Wrap Function Calls (Brownie SDK): Create a wrapper class or functions within the ./chainfl/interact directory using the Brownie SDK. This wrapper will provide a Python interface to interact with your deployed smart contracts. It will abstract the complexities of blockchain interactions, allowing you to call smart contract functions from your Python-based federated learning code.
Interact with Blockchain during Training: Integrate calls to your Brownie SDK wrapper functions within the federated learning training loop (e.g., in the Trainer or Aggregator classes). This allows you to trigger on-chain operations, such as recording model updates on the blockchain or verifying participant contributions, at relevant points during the federated learning process. This seamless integration of on-chain mechanisms makes VeryFL a powerful blockchain federated learning model benchmark for exploring decentralized and secure federated learning paradigms.

Relative Articles

For deeper insights into the design, applications, and theoretical underpinnings of VeryFL and related concepts, refer to the following research articles:

[1] [VeryFL Design] VeryFL: A Verify Federated Learning Framework Embedded with Blockchain(Arxiv) – This paper details the architecture and design principles behind the VeryFL framework.

[2] [Model Copyright] Tokenized Model: A Blockchain-Empowered Decentralized Model Ownership Verification Platform(Arxiv) – This article explores the concept of tokenized models and blockchain-based mechanisms for model copyright protection, a feature demonstrated in VeryFL.

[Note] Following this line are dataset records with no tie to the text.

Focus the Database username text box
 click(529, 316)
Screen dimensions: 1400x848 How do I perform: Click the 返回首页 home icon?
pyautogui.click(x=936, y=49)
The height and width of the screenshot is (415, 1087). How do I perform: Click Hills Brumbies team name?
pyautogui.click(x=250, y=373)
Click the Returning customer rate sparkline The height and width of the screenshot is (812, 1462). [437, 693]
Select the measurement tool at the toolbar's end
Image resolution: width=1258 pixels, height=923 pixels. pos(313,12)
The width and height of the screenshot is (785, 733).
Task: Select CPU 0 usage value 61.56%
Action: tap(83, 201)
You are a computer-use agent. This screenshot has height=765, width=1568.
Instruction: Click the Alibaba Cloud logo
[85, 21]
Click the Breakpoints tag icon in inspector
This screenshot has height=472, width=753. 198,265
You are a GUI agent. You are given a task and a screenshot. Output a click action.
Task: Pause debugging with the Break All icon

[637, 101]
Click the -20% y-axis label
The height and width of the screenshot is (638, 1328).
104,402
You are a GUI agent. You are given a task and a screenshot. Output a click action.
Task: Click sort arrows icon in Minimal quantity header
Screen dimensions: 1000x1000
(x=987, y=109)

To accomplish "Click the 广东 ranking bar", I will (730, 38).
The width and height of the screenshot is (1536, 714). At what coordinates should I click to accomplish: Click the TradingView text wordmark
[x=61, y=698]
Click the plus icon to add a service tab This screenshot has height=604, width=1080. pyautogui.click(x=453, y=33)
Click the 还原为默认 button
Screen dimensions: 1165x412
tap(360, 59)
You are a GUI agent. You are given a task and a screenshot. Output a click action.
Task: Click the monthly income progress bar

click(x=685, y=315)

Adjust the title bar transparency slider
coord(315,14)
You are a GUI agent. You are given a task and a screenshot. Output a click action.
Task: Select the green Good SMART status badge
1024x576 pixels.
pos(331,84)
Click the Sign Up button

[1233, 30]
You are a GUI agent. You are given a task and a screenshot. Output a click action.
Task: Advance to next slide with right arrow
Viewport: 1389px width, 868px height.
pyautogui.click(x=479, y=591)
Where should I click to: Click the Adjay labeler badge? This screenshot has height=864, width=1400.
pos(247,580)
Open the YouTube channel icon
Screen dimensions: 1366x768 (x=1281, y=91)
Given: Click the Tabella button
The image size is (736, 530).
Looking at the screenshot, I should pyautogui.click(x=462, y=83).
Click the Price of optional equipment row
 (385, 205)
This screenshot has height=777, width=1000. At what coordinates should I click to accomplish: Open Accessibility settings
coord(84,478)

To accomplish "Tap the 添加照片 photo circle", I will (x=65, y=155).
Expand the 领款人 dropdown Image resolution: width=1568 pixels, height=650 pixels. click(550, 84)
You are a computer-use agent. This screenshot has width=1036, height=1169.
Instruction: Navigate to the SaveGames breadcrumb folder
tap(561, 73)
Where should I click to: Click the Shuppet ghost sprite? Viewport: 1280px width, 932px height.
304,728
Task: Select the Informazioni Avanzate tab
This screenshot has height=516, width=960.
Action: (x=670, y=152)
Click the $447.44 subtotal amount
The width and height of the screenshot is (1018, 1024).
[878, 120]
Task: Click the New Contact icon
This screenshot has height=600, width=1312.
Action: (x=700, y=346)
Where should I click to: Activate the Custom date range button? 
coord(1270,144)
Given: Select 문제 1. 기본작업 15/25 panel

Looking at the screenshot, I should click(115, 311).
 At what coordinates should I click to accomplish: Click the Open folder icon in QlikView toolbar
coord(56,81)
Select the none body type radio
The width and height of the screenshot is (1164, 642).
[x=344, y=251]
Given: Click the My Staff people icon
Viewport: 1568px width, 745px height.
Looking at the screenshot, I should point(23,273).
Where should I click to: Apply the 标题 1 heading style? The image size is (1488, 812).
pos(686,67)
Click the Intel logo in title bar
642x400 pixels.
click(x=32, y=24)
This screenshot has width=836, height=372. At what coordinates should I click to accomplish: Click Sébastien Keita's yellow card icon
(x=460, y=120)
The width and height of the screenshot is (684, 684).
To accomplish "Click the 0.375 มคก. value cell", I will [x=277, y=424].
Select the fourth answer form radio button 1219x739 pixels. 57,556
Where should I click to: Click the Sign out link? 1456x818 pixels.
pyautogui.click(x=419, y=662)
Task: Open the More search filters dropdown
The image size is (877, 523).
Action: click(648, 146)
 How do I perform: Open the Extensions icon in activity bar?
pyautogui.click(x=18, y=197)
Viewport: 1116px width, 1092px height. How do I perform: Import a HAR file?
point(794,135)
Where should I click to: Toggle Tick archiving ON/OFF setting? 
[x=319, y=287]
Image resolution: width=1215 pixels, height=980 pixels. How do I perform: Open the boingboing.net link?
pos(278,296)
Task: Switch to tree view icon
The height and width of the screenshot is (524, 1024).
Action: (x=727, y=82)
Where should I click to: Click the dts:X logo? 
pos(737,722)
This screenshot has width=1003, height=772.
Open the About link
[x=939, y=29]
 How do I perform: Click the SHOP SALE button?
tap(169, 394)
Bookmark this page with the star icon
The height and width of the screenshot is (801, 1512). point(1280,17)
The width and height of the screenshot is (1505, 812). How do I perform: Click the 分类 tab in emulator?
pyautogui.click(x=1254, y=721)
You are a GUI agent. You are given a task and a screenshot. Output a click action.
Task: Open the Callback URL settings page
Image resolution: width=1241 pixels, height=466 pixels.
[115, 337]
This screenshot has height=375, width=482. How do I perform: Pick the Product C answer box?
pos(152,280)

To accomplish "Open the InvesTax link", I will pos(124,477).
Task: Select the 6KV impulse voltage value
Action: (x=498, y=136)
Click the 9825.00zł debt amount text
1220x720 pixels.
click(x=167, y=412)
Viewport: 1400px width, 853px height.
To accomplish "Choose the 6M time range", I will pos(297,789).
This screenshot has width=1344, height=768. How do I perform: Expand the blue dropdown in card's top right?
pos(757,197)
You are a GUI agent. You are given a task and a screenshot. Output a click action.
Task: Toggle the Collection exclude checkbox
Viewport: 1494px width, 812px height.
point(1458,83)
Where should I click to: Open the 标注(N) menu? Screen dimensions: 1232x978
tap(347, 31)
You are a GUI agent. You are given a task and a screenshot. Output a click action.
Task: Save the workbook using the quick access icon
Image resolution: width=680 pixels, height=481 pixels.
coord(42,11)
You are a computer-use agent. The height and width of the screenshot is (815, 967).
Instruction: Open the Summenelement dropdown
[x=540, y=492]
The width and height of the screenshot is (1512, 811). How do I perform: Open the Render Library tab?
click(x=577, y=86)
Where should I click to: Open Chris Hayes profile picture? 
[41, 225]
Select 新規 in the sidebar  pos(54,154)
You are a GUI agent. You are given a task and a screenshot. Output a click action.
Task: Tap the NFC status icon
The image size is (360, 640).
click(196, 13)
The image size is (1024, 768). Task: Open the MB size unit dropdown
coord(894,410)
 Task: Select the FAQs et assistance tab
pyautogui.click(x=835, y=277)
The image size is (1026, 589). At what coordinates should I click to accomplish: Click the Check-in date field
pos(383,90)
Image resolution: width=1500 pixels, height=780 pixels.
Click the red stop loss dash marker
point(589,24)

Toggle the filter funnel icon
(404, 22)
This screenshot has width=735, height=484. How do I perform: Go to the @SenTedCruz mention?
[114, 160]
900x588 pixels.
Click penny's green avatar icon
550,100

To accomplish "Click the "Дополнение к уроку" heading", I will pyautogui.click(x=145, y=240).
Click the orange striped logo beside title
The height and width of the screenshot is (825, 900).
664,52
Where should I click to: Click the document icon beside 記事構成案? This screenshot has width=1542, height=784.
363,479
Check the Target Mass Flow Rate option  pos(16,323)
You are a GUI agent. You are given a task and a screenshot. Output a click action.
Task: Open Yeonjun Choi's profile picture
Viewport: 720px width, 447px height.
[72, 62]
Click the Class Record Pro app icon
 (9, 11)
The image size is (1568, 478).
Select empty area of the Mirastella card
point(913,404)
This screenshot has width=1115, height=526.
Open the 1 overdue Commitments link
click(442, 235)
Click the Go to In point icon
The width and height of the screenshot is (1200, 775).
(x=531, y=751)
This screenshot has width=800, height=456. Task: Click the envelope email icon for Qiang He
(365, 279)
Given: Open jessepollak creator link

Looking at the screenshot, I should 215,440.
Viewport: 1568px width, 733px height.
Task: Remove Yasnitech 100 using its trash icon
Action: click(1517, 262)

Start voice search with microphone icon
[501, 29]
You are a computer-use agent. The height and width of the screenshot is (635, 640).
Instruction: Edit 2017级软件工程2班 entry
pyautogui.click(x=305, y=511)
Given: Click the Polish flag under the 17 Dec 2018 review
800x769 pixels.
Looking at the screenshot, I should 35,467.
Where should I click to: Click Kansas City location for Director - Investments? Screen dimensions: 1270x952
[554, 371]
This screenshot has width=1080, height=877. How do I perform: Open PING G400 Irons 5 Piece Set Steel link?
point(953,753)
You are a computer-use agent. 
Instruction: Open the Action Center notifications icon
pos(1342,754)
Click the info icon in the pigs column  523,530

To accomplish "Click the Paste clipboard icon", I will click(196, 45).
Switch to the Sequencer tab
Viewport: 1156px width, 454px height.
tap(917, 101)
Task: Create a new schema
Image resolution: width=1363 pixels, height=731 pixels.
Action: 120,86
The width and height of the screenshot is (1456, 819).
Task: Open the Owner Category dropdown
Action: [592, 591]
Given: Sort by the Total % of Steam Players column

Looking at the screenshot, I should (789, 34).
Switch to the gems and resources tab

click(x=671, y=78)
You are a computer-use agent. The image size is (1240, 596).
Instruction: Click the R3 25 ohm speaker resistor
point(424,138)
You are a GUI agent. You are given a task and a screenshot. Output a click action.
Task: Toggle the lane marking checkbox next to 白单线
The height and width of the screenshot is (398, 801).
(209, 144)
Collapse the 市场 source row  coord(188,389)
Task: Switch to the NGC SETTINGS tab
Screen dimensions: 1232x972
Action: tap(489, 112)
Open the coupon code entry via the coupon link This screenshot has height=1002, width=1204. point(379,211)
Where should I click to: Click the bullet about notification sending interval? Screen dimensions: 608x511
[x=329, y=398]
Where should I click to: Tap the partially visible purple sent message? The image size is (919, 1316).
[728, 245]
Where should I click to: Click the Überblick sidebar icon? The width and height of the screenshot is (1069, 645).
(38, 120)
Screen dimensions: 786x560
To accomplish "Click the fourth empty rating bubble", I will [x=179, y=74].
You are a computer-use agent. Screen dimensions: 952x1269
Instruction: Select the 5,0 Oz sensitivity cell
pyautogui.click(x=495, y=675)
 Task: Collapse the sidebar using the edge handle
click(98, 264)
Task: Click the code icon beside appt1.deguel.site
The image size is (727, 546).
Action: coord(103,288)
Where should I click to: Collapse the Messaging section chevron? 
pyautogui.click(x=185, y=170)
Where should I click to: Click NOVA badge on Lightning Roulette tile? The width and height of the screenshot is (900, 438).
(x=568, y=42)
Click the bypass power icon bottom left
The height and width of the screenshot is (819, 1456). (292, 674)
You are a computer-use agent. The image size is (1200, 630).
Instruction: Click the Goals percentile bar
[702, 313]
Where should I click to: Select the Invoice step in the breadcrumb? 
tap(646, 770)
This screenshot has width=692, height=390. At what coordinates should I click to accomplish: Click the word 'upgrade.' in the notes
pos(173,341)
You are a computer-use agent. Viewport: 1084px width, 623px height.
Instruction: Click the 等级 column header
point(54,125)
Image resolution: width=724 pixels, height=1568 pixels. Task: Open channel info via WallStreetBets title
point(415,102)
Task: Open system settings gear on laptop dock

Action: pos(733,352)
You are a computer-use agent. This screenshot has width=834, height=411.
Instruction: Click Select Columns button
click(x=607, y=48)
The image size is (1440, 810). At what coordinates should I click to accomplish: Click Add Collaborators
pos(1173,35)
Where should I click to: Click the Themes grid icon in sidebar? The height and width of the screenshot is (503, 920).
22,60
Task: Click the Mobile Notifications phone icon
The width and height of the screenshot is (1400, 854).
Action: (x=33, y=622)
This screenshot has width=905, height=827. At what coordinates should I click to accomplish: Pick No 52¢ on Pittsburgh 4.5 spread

[3] [Overall Background] Towards Reliable Utilization of AIGC: Blockchain-Empowered Ownership Verification Mechanism(OJCS 2023) – This paper provides a broader context on the use of blockchain for enhancing the reliability and trustworthiness of AI-generated content, including federated learning models.

[4] [Using VeryFL] A decentralized federated learning framework via committee mechanism with convergence guarantee(TPDS 2022) – This research utilizes VeryFL to implement and evaluate a decentralized federated learning framework based on a committee mechanism, showcasing the practical applications of VeryFL.